WORK INSTRUCTIONS - Please return every line below that contains the string "computer".

Collected data entries -
#####

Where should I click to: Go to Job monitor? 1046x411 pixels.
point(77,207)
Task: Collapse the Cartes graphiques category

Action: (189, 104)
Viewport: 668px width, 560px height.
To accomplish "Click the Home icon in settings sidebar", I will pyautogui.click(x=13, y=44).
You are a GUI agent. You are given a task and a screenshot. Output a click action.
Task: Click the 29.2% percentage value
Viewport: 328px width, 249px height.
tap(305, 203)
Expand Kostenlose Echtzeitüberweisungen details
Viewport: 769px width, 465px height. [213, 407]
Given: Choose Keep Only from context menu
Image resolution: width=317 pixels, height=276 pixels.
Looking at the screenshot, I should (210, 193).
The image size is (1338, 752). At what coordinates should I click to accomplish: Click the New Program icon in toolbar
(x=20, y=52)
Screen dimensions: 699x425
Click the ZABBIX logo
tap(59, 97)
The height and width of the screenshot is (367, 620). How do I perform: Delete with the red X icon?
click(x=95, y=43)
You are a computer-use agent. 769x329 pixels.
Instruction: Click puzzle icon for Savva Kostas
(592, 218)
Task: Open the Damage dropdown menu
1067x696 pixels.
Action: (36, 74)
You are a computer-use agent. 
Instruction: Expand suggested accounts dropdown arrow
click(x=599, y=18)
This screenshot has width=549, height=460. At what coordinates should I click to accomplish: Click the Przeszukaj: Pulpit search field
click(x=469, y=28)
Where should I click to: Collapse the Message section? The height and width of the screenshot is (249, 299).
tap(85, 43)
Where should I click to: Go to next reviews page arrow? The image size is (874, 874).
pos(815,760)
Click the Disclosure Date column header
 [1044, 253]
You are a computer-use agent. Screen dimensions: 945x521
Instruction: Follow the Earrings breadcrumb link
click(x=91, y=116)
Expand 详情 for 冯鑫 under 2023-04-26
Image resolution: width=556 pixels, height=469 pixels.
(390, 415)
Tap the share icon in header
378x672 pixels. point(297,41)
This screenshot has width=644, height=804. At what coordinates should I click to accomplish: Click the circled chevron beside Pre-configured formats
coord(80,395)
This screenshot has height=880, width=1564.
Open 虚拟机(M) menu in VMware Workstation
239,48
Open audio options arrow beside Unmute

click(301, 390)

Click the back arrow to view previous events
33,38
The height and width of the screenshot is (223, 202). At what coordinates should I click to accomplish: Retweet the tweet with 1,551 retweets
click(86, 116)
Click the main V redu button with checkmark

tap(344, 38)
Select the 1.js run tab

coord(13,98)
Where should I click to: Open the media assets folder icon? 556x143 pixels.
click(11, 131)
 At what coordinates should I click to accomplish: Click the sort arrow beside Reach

#####

RESPONSE AREA -
You are a computer-use agent. 769x329 pixels.
You are a computer-use agent. 
You are a computer-use agent. Screen dimensions: 945x521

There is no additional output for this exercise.